Listen to this and more in-depth storytelling by subscribing to The California Report Magazine podcast.

Lisa Abramson wanted to be the perfect mom. She'd been a successful marketing executive for a Silicon Valley tech company and a successful entrepreneur. And that first week after her baby was born, everything was going according to plan.

But then, Lisa started to feel like she was failing as a mom. She started getting more exhausted and confused.

"I just said to my husband probably a hundred, 200 times that day, 'Am I crazy? Am I crazy? Am I crazy?'" Lisa said. A few weeks later, Lisa's husband checked her into the general psychiatric ward of a San Francisco hospital.

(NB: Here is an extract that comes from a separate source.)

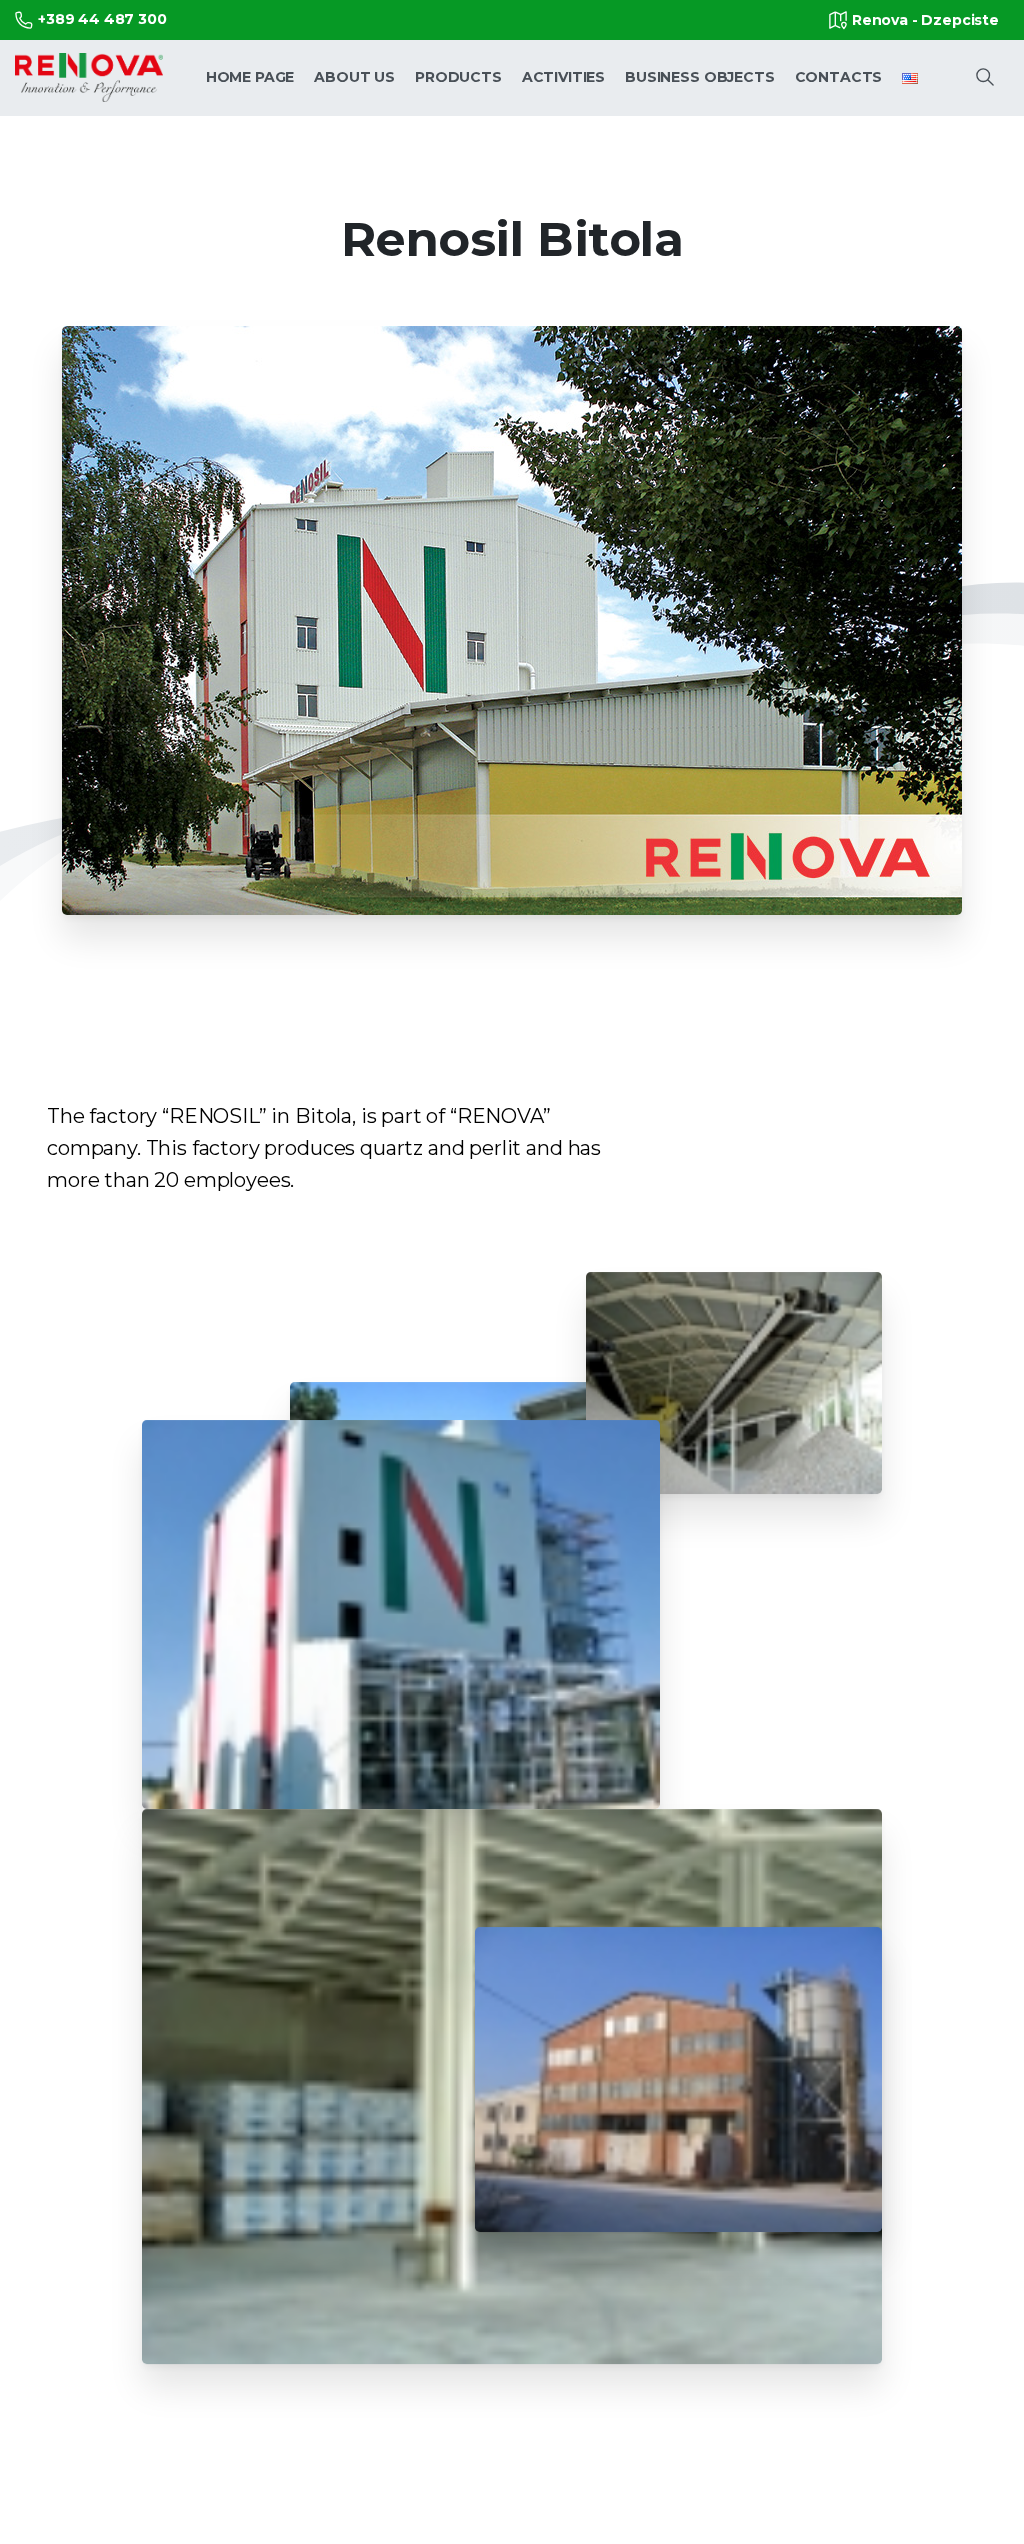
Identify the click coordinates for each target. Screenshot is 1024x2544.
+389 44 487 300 (102, 19)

Read Lisa's full story, including photos of her and her daughter Lucy

She was diagnosed with postpartum psychosis — something that affects one or two women out of every thousand that give birth. But experts believe more women are affected than previously thought, and more of them are ending up dead, by suicide.

A recently completed study found that 99 new moms in California committed suicide over a 10-year period, and, according to the study, 98 of them were preventable.

Mental health problems are one of the leading causes of death among new moms, and doctors say that even when women do seek out treatment, it's often inadequate or inappropriate.